- Born: 1971 Riyadh, Saudi Arabia
- Died: April 3, 2005 (age 34) Ar Rass, Saudi Arabia
- Known for: Alingance with al-Qaeda in Saudi Arabia
- Children: 7 children

= Saud Hamoud 'Abid al-Qatini al-'Otaibi =

Notorious member of the al-Qaeda terrorist group

Saud Hamoud 'Abid al-Qatini al-'Otaibi (1971 – April 3, 2005) was a senior member of al-Qaeda in Saudi Arabia. Al-Otaibi was responsible for bombings, including the attack on Al-Mohaya housing compound in Riyadh in 2003, Al-Otaibi was also involved in taking booby-trapped vehicles from Qasim to Riyadh, carrying out attacks on security officers and smuggling weapons into the Kingdom.

==Life==
According to Asharq Al-Awsat newspaper that A-Qatini was born in the capital city Riyadh in 1971, According to Asharq Al-Awsat that he traveled to Yemen to visit sheik Muqbil bin Haadi al-Waadi'ee, and he was an extreme adherent of Islamic sharia (Islamic law).
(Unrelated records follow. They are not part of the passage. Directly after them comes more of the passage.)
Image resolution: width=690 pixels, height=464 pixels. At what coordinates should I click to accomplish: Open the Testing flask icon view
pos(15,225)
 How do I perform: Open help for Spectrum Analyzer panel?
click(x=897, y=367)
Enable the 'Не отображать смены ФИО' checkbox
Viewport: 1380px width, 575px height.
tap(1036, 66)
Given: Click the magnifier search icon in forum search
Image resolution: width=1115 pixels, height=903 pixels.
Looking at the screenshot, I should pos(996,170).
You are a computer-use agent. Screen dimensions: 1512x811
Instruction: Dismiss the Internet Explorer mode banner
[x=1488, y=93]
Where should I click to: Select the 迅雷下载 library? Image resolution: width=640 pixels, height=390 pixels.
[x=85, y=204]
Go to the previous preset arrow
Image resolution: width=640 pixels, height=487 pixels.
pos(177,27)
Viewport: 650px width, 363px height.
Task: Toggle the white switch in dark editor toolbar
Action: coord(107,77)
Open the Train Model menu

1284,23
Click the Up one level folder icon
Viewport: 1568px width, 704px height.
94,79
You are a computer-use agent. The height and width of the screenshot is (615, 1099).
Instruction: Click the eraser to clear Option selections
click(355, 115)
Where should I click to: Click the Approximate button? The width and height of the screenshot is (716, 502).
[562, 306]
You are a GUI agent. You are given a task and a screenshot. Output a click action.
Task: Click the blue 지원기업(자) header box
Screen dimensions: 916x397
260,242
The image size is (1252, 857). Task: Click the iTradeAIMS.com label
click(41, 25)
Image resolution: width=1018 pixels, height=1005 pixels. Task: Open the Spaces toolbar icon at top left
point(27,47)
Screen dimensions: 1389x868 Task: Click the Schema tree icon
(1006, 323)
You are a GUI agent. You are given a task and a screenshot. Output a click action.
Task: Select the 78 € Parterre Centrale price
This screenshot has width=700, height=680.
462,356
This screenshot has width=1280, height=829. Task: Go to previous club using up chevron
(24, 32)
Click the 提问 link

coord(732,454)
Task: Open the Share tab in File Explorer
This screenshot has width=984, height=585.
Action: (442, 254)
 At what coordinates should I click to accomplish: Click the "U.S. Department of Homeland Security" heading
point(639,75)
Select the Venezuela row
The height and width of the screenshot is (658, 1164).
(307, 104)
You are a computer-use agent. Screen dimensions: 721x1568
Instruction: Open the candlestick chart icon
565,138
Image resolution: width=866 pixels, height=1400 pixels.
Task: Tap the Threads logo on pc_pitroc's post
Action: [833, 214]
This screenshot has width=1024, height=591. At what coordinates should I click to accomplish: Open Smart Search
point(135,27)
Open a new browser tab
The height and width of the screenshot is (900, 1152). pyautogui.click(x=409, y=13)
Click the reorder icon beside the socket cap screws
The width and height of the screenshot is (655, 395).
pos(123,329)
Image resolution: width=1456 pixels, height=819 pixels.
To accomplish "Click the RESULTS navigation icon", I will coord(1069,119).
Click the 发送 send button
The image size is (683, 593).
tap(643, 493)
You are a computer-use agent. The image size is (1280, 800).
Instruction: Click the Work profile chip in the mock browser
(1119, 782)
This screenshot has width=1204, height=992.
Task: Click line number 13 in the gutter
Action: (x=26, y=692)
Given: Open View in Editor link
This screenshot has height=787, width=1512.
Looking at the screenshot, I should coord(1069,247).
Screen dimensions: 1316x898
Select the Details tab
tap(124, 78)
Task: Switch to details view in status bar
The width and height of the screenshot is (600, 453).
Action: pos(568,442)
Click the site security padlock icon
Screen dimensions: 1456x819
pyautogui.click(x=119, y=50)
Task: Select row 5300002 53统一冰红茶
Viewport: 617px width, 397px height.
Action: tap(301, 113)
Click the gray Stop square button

He was married and had 7 sons.

==Joining Al-Qaeda==
Sometimes in the late '80s or early '90s Saud Al-Otaibi traveled to Afghanistan, apparently to work with an Islamic charity there, he had a personal relationship with Abdel Aziz al-Muqrin before September 11 attacks, Saud had been captured by the Saudi security forces more than once since 1991 to 2002.

==Death==
Al-Qatini was killed in a 3-day battle with Saudi security forces in Ar Rass on April 3, 2005, alongside Karim el-Mejjati. The Interior Ministry confirmed the death of Saud Al-Otaibi on April 9, 2005.